バブル崩壊を予測した男


「バブル崩壊を予測した男」

1989年夏、それは、ホテルセンチュリーハイアットのレストランで二人の話が始まった。
久しぶりの帰国で、美里山と会った佐々木はこう切り出した「美里山さん今の日本の経済状態どう思いますか」すると、「不動産の暴落が起こる」と美里山は答えた。
佐々木はこのまま土地も株も上がり続ける状態はいつまでも続かないのではないかと思っていたのである、
しかし土地が下がるにしてもなぜ下がるのか理由が見つからなかった。

美里山の考えは、こうであった、オイルショック時、世界のマネーがどう動いたかである、そしてオイルマネーを注視していた日本でも数少ない宝石コンサルタントが美里山であった。

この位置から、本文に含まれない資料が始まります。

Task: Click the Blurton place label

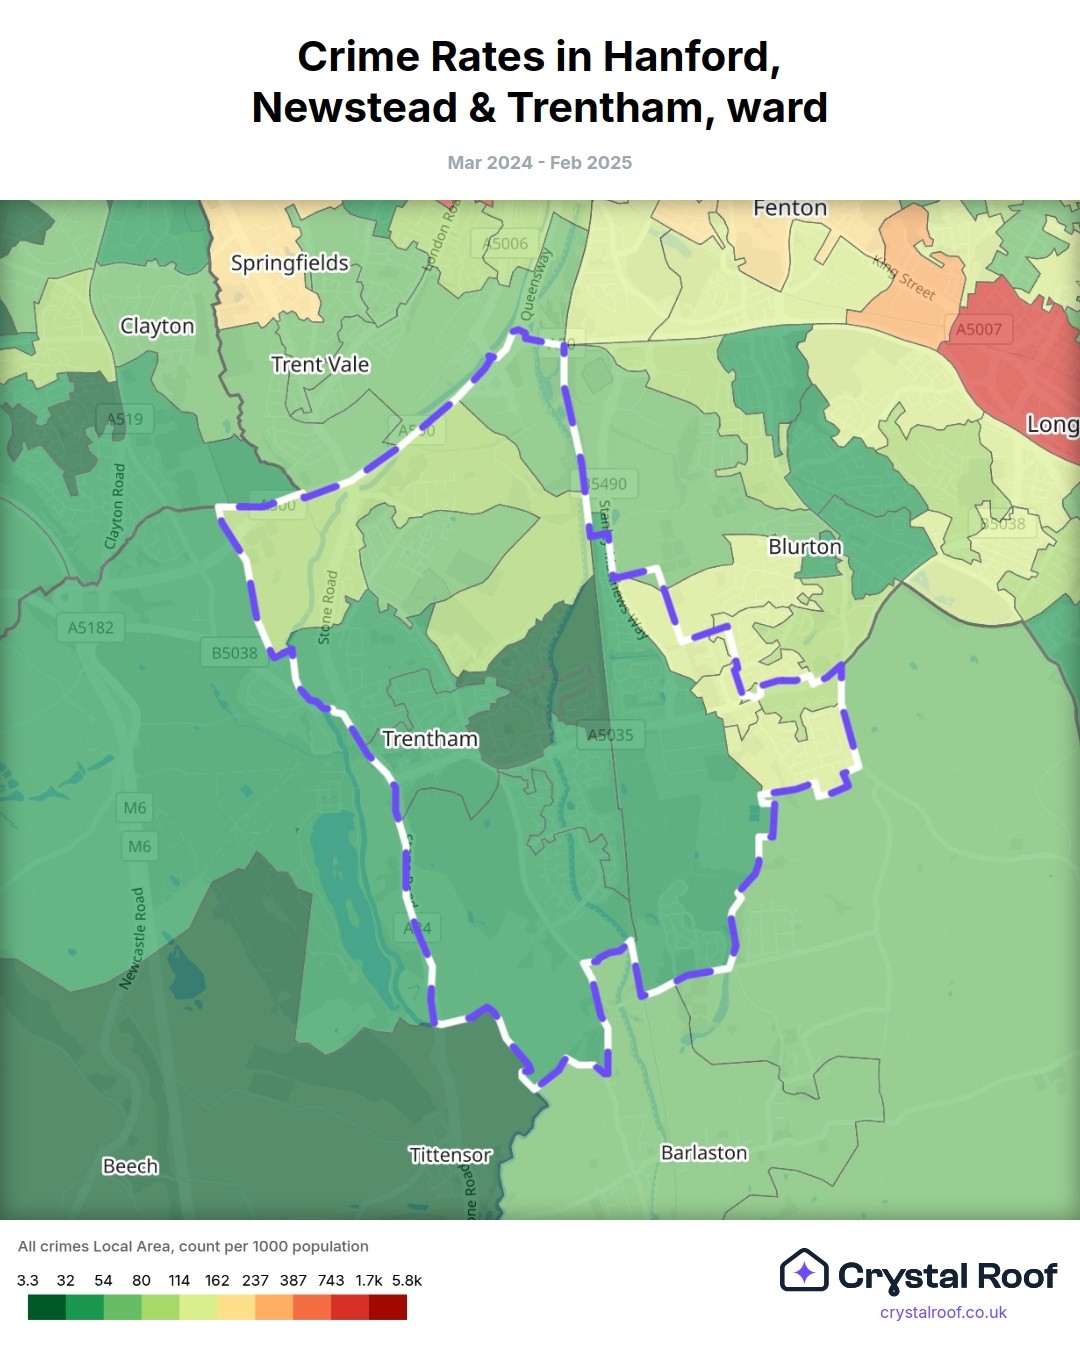Action: 805,547

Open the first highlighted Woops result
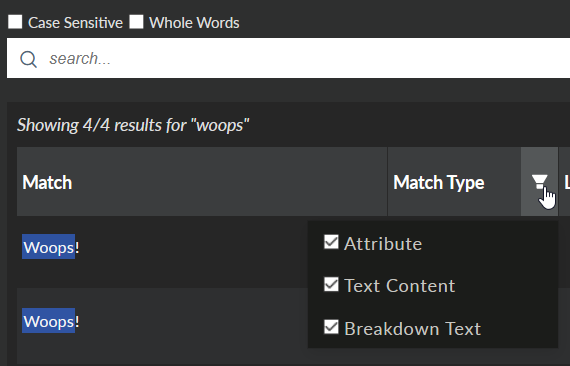point(49,247)
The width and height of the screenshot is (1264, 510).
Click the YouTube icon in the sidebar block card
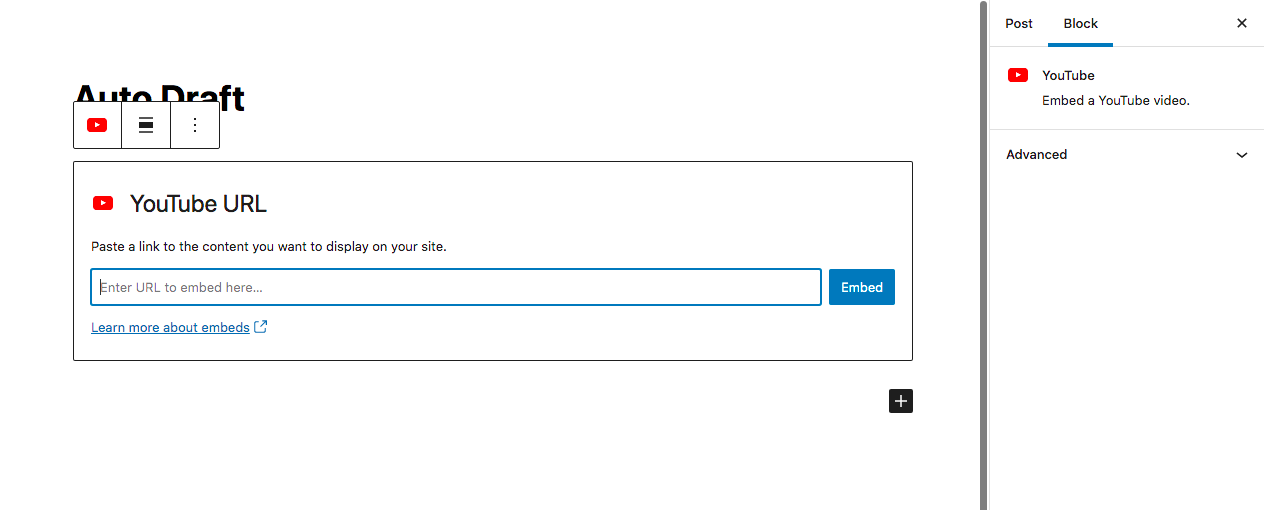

サウジアラビヤの人々はオイルマネーで何を買ったか、それは「ダイヤモンドと金」である、その為に金の国際相場とダイヤモンドの価格は暴騰したのである、その後まもなく暴落する。

それを見ていた美里山は日本のバブルマネーが土地と株を暴騰させ「まさに今それが起こっているようだ」と笑いながら言った。
1991年バブルは崩壊し、その後日本経済は回復していない。

2002年夏、佐々木は十数年ぶりに美里山と再会した、お互いに少し年を重ねた感じだったが、あの時の土地の暴落の話ははっきり覚えていた。
佐々木はコーヒーを飲みながら言った、美里山さんあなたの言うとおりにバブルが崩壊しましたね、美里山は黙って笑っていた。

佐々木は今の日本経済の不透明さを、彼に聞いてみたいと思っていた。